Tuesday, November 22, 2005

Wet, Drunk, And Stupid

"Fat, drunk, and stupid is no way to go through life, son." Dean Wormer, Animal House

And the dumb get dumber.

Last night, I was working my usual solo car (Whoo hoo! Take that, Wagonsux!) when I get a call for a Vandalism in Progress. Upon arrival, the resident tells me that his live-in girlfriend smashed the rear window of their home. Vandalizing your own home: brilliant! The girlfriend is drunk, soaking wet from the pouring rain, and boy did she reek of alcohol! (She kinda smelled like Peakah. Just kidding, pal!) The boyfriend (obviously pissed about the window) tells me that he doesn't want her there anymore.
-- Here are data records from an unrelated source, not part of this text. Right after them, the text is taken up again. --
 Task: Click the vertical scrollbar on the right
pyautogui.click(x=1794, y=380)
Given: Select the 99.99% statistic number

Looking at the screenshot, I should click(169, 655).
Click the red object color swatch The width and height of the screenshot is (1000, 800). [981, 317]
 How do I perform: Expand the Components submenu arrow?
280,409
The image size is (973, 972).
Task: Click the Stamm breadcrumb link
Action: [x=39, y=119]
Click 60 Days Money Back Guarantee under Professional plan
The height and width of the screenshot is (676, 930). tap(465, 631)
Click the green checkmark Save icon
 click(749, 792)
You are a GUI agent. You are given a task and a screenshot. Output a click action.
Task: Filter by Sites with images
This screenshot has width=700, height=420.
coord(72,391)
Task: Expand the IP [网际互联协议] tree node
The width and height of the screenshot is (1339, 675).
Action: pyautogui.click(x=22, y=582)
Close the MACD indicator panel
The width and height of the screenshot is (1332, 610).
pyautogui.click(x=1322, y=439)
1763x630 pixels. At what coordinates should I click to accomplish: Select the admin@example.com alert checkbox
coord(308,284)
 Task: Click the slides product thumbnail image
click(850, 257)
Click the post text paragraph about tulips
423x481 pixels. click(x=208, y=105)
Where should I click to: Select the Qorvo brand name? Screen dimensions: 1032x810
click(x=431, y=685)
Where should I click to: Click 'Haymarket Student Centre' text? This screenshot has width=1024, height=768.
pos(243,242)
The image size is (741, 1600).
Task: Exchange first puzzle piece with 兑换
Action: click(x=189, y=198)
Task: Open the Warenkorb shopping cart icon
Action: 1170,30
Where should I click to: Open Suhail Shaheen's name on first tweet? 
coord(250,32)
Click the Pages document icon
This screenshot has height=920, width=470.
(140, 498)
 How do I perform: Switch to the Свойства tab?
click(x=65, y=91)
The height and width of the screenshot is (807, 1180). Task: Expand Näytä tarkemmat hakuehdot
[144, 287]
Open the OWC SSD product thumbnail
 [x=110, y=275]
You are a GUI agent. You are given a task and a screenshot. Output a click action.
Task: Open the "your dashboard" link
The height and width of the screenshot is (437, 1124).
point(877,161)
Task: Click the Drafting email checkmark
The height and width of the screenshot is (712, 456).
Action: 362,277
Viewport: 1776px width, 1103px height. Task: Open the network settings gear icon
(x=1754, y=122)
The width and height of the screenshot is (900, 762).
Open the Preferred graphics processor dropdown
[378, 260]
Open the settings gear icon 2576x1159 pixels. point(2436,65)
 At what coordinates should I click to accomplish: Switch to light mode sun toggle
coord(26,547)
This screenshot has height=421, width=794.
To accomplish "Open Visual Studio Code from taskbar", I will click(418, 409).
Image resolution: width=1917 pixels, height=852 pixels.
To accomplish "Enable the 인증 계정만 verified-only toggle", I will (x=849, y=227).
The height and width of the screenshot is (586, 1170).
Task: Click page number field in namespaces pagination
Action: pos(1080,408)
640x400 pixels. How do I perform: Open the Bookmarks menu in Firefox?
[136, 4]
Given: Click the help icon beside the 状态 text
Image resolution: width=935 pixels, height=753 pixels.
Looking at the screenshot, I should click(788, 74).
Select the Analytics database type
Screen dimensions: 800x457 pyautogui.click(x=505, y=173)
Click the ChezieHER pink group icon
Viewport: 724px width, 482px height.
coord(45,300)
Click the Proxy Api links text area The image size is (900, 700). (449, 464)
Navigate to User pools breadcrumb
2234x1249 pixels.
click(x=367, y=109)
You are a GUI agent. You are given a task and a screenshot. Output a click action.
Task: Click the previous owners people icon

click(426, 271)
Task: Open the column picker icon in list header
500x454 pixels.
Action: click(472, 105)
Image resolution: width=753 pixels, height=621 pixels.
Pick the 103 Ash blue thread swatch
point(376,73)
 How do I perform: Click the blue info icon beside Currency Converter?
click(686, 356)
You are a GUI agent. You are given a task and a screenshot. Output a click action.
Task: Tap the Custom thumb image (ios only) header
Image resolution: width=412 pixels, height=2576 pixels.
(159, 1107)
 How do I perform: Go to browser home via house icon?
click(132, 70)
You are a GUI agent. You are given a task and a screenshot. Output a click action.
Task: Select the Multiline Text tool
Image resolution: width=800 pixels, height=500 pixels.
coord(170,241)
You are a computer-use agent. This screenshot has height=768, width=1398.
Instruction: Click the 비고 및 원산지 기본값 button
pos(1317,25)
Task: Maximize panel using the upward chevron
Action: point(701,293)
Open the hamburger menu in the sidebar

Fair enough.

I escort Drippy Drawers to the front of the residence, and am met by an irate cab driver. The plot thickens. Youssef the Cabbie - that's not a slander; it was his actual name - states that Drippy hired him to take her home from Center City, then refused to pay the $35 fare! (Drippy couldn't drive herself, since her license was suspended . . . for driving DUI!) When asked why she thought she could get away with defrauding the cab company, Drippy replied, "I thought my boyfriend would pay for the ride."

Buzz! Wrong answer! But we have some lovely parting gifts for you . . . like a ten foot by ten foot cell!

I told Drippy that unless she ponied up the dough for the cab fare, she was going to get locked up. She still refused, and received a delightful pair of steel bracelets for her trouble. Off to jail we go. Here's the actual conversation from the ride to the cell block (and remember, she's completely wasted):

Drippy - "What am I being charged with?"

Wyatt - "Theft."

Drippy - "Why?"

Wyatt - "Because you didn't pay for the cab ride."

Drippy - "Oh. (A second later) What am I being charged with?"

Wyatt - "Theft."

Drippy - "Why?"

Wyatt - "I just told you!"

Drippy - "But what am I being charged with?"

Wyatt - (Head explodes.)

Okay, the last part was embellished, but the rest of the conversation is word-for-word. I know, because I wrote it down immediately afterwards so you guys could enjoy this pure gold. This makes two arrests in as many days for yours truly, and my third of the month. If I'm not careful, I may accidentally become a good cop!

Perish the thought.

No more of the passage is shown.